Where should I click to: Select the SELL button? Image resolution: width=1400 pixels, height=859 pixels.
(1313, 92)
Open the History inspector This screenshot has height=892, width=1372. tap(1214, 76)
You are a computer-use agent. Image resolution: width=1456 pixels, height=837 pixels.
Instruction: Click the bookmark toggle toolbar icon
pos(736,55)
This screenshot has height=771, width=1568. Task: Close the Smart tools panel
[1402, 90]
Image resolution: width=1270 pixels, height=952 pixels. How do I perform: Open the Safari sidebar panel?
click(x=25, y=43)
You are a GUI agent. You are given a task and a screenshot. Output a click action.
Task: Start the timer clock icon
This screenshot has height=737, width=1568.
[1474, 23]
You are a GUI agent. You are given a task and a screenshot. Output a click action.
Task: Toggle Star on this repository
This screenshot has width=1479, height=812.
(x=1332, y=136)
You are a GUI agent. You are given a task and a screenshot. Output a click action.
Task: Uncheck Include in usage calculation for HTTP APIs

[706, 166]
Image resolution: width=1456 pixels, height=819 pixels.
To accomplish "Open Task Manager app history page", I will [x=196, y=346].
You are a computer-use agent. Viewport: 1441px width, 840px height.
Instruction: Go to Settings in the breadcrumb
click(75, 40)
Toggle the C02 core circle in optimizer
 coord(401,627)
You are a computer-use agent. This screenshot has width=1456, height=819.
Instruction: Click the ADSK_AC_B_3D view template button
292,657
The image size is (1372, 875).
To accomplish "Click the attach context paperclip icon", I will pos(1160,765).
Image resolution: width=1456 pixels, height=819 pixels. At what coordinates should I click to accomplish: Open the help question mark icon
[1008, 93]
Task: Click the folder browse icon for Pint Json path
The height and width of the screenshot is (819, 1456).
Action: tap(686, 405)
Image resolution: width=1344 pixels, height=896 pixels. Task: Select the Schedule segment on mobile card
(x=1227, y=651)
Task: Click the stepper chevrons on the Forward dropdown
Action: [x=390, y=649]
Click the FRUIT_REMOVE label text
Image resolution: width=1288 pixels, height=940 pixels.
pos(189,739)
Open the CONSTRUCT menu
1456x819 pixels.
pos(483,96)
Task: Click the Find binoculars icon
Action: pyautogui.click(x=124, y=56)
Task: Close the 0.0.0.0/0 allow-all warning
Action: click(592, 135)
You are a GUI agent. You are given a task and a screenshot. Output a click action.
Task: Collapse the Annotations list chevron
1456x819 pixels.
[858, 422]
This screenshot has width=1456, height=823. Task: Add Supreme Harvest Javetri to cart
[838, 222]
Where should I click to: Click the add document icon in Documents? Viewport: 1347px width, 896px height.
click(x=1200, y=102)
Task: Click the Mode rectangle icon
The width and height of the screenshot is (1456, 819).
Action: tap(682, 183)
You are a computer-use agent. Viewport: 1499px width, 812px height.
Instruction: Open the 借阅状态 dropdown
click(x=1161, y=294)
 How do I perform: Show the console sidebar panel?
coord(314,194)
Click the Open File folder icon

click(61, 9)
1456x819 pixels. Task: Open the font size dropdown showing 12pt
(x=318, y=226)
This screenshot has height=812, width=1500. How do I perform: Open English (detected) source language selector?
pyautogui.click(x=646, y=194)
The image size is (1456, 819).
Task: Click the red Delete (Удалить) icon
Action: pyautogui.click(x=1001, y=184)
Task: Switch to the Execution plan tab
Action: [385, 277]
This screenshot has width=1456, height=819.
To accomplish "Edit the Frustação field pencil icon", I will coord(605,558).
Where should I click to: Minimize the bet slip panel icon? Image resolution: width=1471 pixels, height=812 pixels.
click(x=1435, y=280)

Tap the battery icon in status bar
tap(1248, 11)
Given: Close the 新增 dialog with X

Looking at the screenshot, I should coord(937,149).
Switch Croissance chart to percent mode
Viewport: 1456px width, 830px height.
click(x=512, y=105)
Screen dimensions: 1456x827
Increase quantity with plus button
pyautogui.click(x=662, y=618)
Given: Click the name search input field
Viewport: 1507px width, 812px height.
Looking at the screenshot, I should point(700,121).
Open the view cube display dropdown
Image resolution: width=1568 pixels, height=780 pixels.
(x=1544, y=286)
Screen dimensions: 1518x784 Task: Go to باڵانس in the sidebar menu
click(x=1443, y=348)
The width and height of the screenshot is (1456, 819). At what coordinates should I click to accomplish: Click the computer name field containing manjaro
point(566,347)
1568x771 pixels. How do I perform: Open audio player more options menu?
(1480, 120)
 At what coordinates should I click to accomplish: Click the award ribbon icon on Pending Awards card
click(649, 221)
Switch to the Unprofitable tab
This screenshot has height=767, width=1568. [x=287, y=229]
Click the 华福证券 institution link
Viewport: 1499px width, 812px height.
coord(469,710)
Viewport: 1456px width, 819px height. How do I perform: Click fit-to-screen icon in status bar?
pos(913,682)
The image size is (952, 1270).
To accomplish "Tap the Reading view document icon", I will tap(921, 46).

Problem description: Could you print every record above exactly as it appears?

Answer for the task:
Where should I click to: Select the SELL button? Image resolution: width=1400 pixels, height=859 pixels.
(1313, 92)
Open the History inspector This screenshot has height=892, width=1372. tap(1214, 76)
You are a computer-use agent. Image resolution: width=1456 pixels, height=837 pixels.
Instruction: Click the bookmark toggle toolbar icon
pos(736,55)
This screenshot has height=771, width=1568. Task: Close the Smart tools panel
[1402, 90]
Image resolution: width=1270 pixels, height=952 pixels. How do I perform: Open the Safari sidebar panel?
click(x=25, y=43)
You are a GUI agent. You are given a task and a screenshot. Output a click action.
Task: Start the timer clock icon
This screenshot has height=737, width=1568.
[1474, 23]
You are a GUI agent. You are given a task and a screenshot. Output a click action.
Task: Toggle Star on this repository
This screenshot has width=1479, height=812.
(x=1332, y=136)
You are a GUI agent. You are given a task and a screenshot. Output a click action.
Task: Uncheck Include in usage calculation for HTTP APIs

[706, 166]
Image resolution: width=1456 pixels, height=819 pixels.
To accomplish "Open Task Manager app history page", I will [x=196, y=346].
You are a computer-use agent. Viewport: 1441px width, 840px height.
Instruction: Go to Settings in the breadcrumb
click(75, 40)
Toggle the C02 core circle in optimizer
 coord(401,627)
You are a computer-use agent. This screenshot has width=1456, height=819.
Instruction: Click the ADSK_AC_B_3D view template button
292,657
The image size is (1372, 875).
To accomplish "Click the attach context paperclip icon", I will pos(1160,765).
Image resolution: width=1456 pixels, height=819 pixels. At what coordinates should I click to accomplish: Open the help question mark icon
[1008, 93]
Task: Click the folder browse icon for Pint Json path
The height and width of the screenshot is (819, 1456).
Action: tap(686, 405)
Image resolution: width=1344 pixels, height=896 pixels. Task: Select the Schedule segment on mobile card
(x=1227, y=651)
Task: Click the stepper chevrons on the Forward dropdown
Action: [x=390, y=649]
Click the FRUIT_REMOVE label text
Image resolution: width=1288 pixels, height=940 pixels.
pos(189,739)
Open the CONSTRUCT menu
1456x819 pixels.
pos(483,96)
Task: Click the Find binoculars icon
Action: pyautogui.click(x=124, y=56)
Task: Close the 0.0.0.0/0 allow-all warning
Action: click(592, 135)
You are a GUI agent. You are given a task and a screenshot. Output a click action.
Task: Collapse the Annotations list chevron
1456x819 pixels.
[858, 422]
This screenshot has width=1456, height=823. Task: Add Supreme Harvest Javetri to cart
[838, 222]
Where should I click to: Click the add document icon in Documents? Viewport: 1347px width, 896px height.
click(x=1200, y=102)
Task: Click the Mode rectangle icon
The width and height of the screenshot is (1456, 819).
Action: tap(682, 183)
You are a computer-use agent. Viewport: 1499px width, 812px height.
Instruction: Open the 借阅状态 dropdown
click(x=1161, y=294)
 How do I perform: Show the console sidebar panel?
coord(314,194)
Click the Open File folder icon

click(61, 9)
1456x819 pixels. Task: Open the font size dropdown showing 12pt
(x=318, y=226)
This screenshot has height=812, width=1500. How do I perform: Open English (detected) source language selector?
pyautogui.click(x=646, y=194)
The image size is (1456, 819).
Task: Click the red Delete (Удалить) icon
Action: pyautogui.click(x=1001, y=184)
Task: Switch to the Execution plan tab
Action: [385, 277]
This screenshot has width=1456, height=819.
To accomplish "Edit the Frustação field pencil icon", I will coord(605,558).
Where should I click to: Minimize the bet slip panel icon? Image resolution: width=1471 pixels, height=812 pixels.
click(x=1435, y=280)

Tap the battery icon in status bar
tap(1248, 11)
Given: Close the 新增 dialog with X

Looking at the screenshot, I should coord(937,149).
Switch Croissance chart to percent mode
Viewport: 1456px width, 830px height.
click(x=512, y=105)
Screen dimensions: 1456x827
Increase quantity with plus button
pyautogui.click(x=662, y=618)
Given: Click the name search input field
Viewport: 1507px width, 812px height.
Looking at the screenshot, I should point(700,121).
Open the view cube display dropdown
Image resolution: width=1568 pixels, height=780 pixels.
(x=1544, y=286)
Screen dimensions: 1518x784 Task: Go to باڵانس in the sidebar menu
click(x=1443, y=348)
The width and height of the screenshot is (1456, 819). At what coordinates should I click to accomplish: Click the computer name field containing manjaro
point(566,347)
1568x771 pixels. How do I perform: Open audio player more options menu?
(1480, 120)
 At what coordinates should I click to accomplish: Click the award ribbon icon on Pending Awards card
click(649, 221)
Switch to the Unprofitable tab
This screenshot has height=767, width=1568. [x=287, y=229]
Click the 华福证券 institution link
Viewport: 1499px width, 812px height.
coord(469,710)
Viewport: 1456px width, 819px height. How do I perform: Click fit-to-screen icon in status bar?
pos(913,682)
The image size is (952, 1270).
To accomplish "Tap the Reading view document icon", I will tap(921, 46).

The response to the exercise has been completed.